Problem
When using Tableau to connect to Databricks and extract data from large tables, the extract refresh process fails with an error message.
Total size of serialized results of tasks is bigger than spark.driver.maxResultSize.
This issue can occur with any kind of compute, but comes up most often when using serverless compute because the spark.driver.maxResultSize
configuration cannot be changed in serverless.
Cause
The amount of data being extracted from the Databricks tables exceeds the default spark.driver.maxResultSize
limit. This can happen when ODBC connection parameters disable Cloud Fetch.
Solution
In your connection parameters, locate and delete the EnableQueryResultDownload=0
parameter to re-enable Cloud Fetch.
Preventative measures
Optimize your queries to retrieve only the necessary data from Databricks tables, reducing the amount of data transferred and processed.
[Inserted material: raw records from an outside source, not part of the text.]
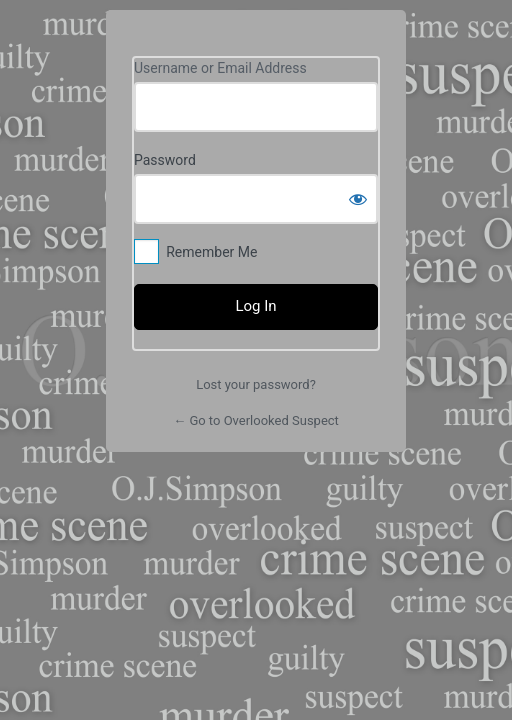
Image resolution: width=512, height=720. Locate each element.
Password (165, 160)
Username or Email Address (220, 68)
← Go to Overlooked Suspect (256, 420)
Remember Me (211, 252)
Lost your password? (256, 384)
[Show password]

If using classic compute, you can increase the value of spark.driver.maxResultSize
to a larger limit.
- Click on your compute, and navigate to the Advanced options section.
- Click to expand. Under the Spark tab, in the Spark config field, add the following config.
spark.driver.maxResultSize <size>
The value of <size>
depends on your driver size and the current value. To check the current value, open the Spark UI, navigate to the Environment tab, and search for the spark.driver.maxResultSize
configuration. When making this change, make sure to choose a value that is higher than the current value you see in the Spark UI.